Flora, ce n’est pas un jeu. Il nous faut un vrai pilote. Je sais piloter l’avion. Je la fixai du regard. Quoi ? Je sais piloter l’avion. Mon père est pilote. Le commandant Rob Daniels. Il travaille pour Alaska Airlines. Il m’entraîne depuis que j’ai sept ans. Je sais piloter. Tom Richardson rit. Pas méchamment, juste par incrédulité. Petite, c’est un Boeing 737.

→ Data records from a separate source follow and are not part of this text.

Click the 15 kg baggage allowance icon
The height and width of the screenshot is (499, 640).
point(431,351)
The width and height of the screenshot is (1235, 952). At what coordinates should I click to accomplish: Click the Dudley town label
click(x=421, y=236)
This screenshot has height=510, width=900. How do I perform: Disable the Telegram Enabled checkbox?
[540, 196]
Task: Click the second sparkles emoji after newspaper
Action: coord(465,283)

Impossible. Je sais que c’est un 737800. J’ai piloté ce modèle précis sur simulateur avec mon père. Je connais les instruments. Je connais les procédures. Je sais comment communiquer avec le contrôle aérien. J’ai regardé cette fillette de 11 ans, petite pour son âge, les yeux marrons sérieux, parfaitement calme.

 

Flora, j’apprécie que tu veuilles m’aider, mais qu’est-ce que c’est ? Elle désigna un indicateur sur le tableau de bord. Tom regarda. Je ne sais pas. C’est l’indicateur de rapport de pression moteur. EPR. Il indique la poussée des moteurs. Celui-ci, c’est l’indicateur de vitesse verticale. Il indique si nous montons ou si nous descendons. Ça, c’est l’indicateur d’assiette. Il indique si nous sommes à l’horizontale ou inclinés. Elle désigna un instrument après l’autre, les nommant et les expliquant.

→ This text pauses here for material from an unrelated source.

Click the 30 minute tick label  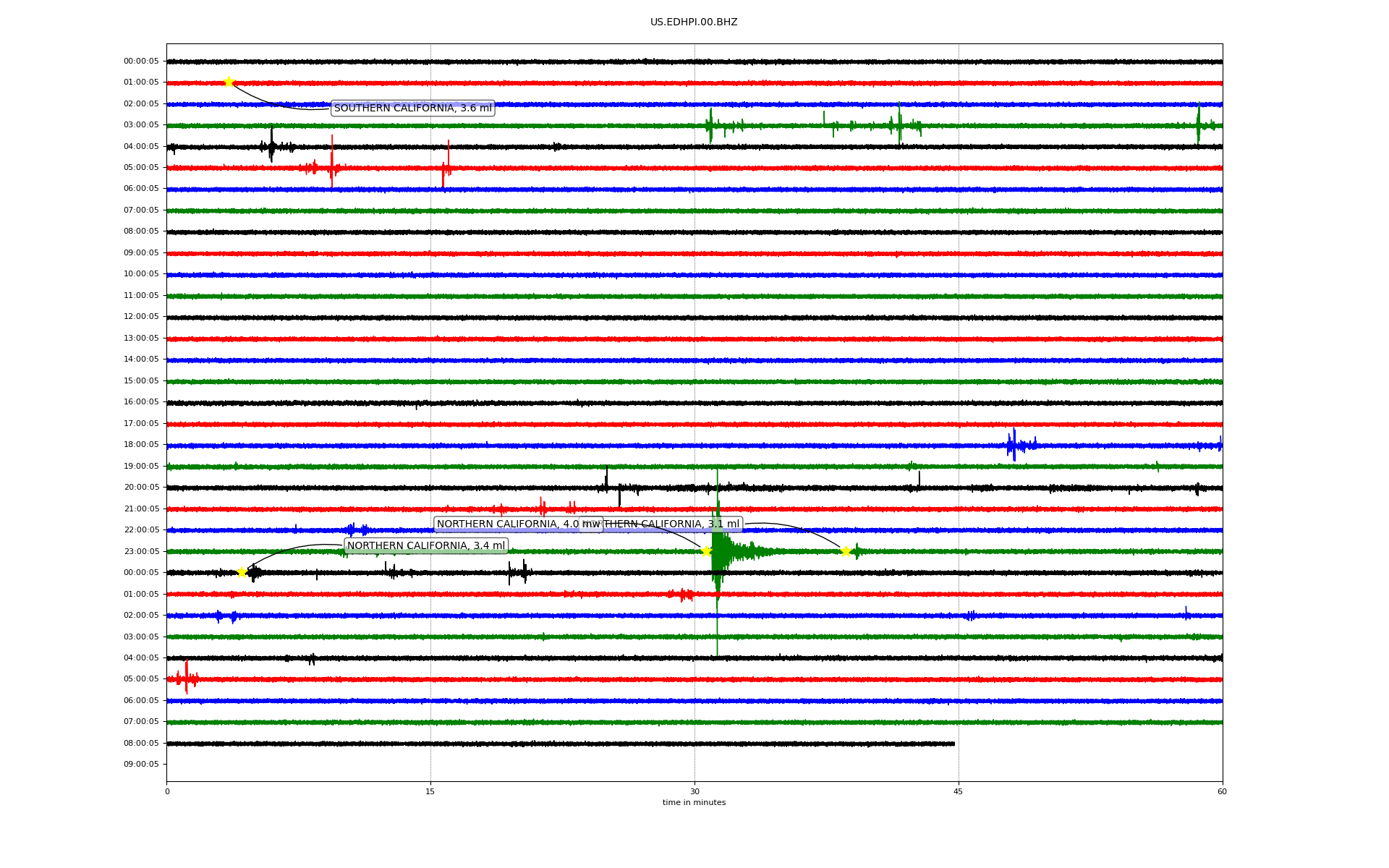tap(694, 791)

J’ai eu la bouche sèche. C’est le pilote automatique. Il est activé. Maintien d’altitude à 35 000 pieds. Cap 285, vitesse 420 nœuds. Tom Richardson la fixait. Comment sais-tu tout ça ? Je te l’ai dit. Mon père me l’a appris. Tous les week-ends depuis mes sept ans, on va au simulateur de vol. Il dit que c’est important que je sache piloter, au cas où. Elle m’a regardé.

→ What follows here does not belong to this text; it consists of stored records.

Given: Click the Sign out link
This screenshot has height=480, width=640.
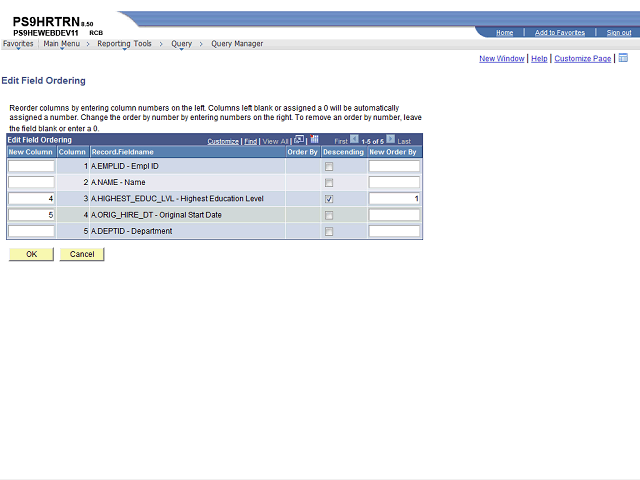Looking at the screenshot, I should [x=619, y=32].
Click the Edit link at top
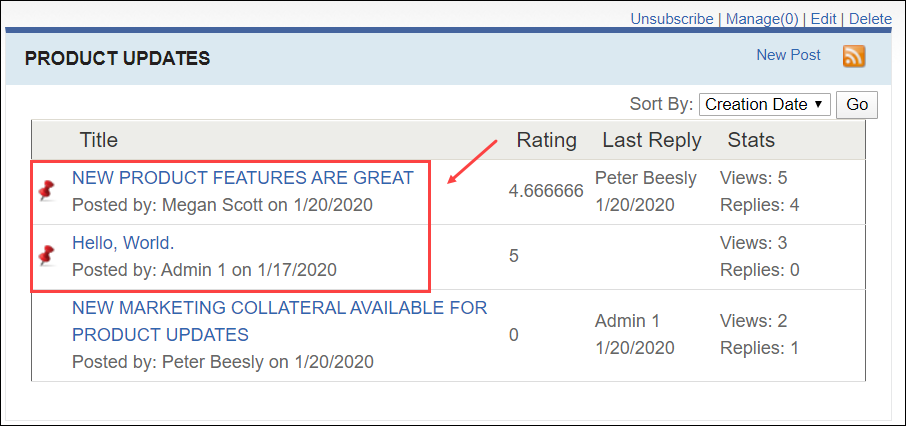This screenshot has height=426, width=906. (823, 19)
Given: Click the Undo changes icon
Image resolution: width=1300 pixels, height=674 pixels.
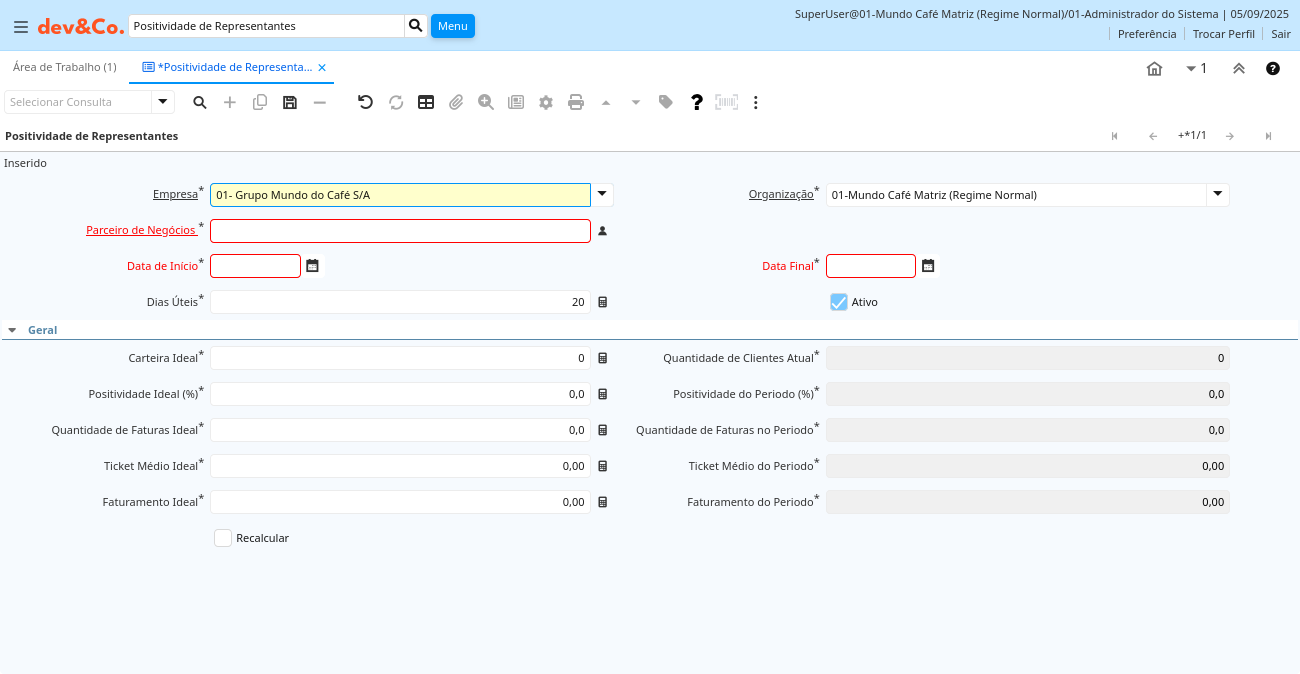Looking at the screenshot, I should pos(365,102).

C’était par précaution. J’aurais dû lui dire de s’asseoir. Laissons les adultes gérer la situation, mais Tom Richardson était incapable de piloter cet avion. Le capitaine Wright était inconscient. Le copilote Newman s’affaiblissait rapidement. Flora avait 11 ans, mais elle était la seule à bord à savoir à quoi servaient ces instruments.

« D’accord », me suis-je entendue dire. « D’accord, assieds-toi. » Flora s’installa dans le siège du pilote. Ses pieds atteignaient à peine les pédales. Elle avança le siège, puis regarda le tableau de bord comme si elle lisait un livre familier. « Première chose à faire : contacter le contrôle aérien. Les informer de la situation. » Elle prit la radio et appuya sur le bouton.